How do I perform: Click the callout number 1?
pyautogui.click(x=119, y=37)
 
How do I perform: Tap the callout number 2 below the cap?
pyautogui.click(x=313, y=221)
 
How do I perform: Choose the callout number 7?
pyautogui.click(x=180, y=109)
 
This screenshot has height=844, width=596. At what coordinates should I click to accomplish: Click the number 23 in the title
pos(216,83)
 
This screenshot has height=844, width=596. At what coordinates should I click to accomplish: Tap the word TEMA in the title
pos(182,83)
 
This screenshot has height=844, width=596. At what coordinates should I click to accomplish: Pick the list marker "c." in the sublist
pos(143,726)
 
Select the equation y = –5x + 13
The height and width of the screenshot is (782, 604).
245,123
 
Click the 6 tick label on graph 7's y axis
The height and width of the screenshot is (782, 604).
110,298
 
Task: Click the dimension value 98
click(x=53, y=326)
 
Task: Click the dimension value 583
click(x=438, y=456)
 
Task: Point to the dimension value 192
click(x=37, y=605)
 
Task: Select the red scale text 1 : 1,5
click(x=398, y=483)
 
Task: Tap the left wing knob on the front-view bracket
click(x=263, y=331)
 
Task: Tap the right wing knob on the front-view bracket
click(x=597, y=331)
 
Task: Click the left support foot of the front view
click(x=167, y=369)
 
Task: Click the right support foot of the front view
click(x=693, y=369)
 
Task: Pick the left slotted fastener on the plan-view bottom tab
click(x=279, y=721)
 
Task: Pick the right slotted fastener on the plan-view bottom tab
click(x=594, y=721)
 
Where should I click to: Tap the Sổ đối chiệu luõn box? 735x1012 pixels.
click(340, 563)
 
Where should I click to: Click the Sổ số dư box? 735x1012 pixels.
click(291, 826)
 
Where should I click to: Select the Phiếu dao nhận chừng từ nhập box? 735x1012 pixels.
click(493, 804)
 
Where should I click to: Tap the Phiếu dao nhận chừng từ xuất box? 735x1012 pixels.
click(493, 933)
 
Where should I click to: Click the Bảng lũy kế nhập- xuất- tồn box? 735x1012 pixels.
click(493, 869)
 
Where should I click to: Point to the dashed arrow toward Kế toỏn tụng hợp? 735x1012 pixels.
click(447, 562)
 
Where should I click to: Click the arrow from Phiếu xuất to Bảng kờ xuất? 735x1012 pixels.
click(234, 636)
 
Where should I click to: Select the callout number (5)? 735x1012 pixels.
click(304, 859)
---
» Work required: Please rewrite all the items above, replacing "callout number" with "badge number" and leaving everything else unchanged.

» Complete response:
How do I perform: Click the badge number 1?
pyautogui.click(x=119, y=37)
 
How do I perform: Tap the badge number 2 below the cap?
pyautogui.click(x=313, y=221)
 
How do I perform: Choose the badge number 7?
pyautogui.click(x=180, y=109)
 
This screenshot has height=844, width=596. At what coordinates should I click to accomplish: Click the number 23 in the title
pos(216,83)
 
This screenshot has height=844, width=596. At what coordinates should I click to accomplish: Tap the word TEMA in the title
pos(182,83)
 
This screenshot has height=844, width=596. At what coordinates should I click to accomplish: Pick the list marker "c." in the sublist
pos(143,726)
 
Select the equation y = –5x + 13
The height and width of the screenshot is (782, 604).
245,123
 
Click the 6 tick label on graph 7's y axis
The height and width of the screenshot is (782, 604).
110,298
 
Task: Click the dimension value 98
click(x=53, y=326)
 
Task: Click the dimension value 583
click(x=438, y=456)
 
Task: Point to the dimension value 192
click(x=37, y=605)
 
Task: Select the red scale text 1 : 1,5
click(x=398, y=483)
 
Task: Tap the left wing knob on the front-view bracket
click(x=263, y=331)
 
Task: Tap the right wing knob on the front-view bracket
click(x=597, y=331)
 
Task: Click the left support foot of the front view
click(x=167, y=369)
 
Task: Click the right support foot of the front view
click(x=693, y=369)
 
Task: Pick the left slotted fastener on the plan-view bottom tab
click(x=279, y=721)
 
Task: Pick the right slotted fastener on the plan-view bottom tab
click(x=594, y=721)
 
Where should I click to: Tap the Sổ đối chiệu luõn box? 735x1012 pixels.
click(340, 563)
 
Where should I click to: Click the Sổ số dư box? 735x1012 pixels.
click(291, 826)
 
Where should I click to: Select the Phiếu dao nhận chừng từ nhập box? 735x1012 pixels.
click(493, 804)
 
Where should I click to: Tap the Phiếu dao nhận chừng từ xuất box? 735x1012 pixels.
click(493, 933)
 
Where should I click to: Click the Bảng lũy kế nhập- xuất- tồn box? 735x1012 pixels.
click(493, 869)
 
Where should I click to: Point to the dashed arrow toward Kế toỏn tụng hợp? 735x1012 pixels.
click(447, 562)
 
Where should I click to: Click the arrow from Phiếu xuất to Bảng kờ xuất? 735x1012 pixels.
click(234, 636)
 
Where should I click to: Select the badge number (5)? 735x1012 pixels.
click(304, 859)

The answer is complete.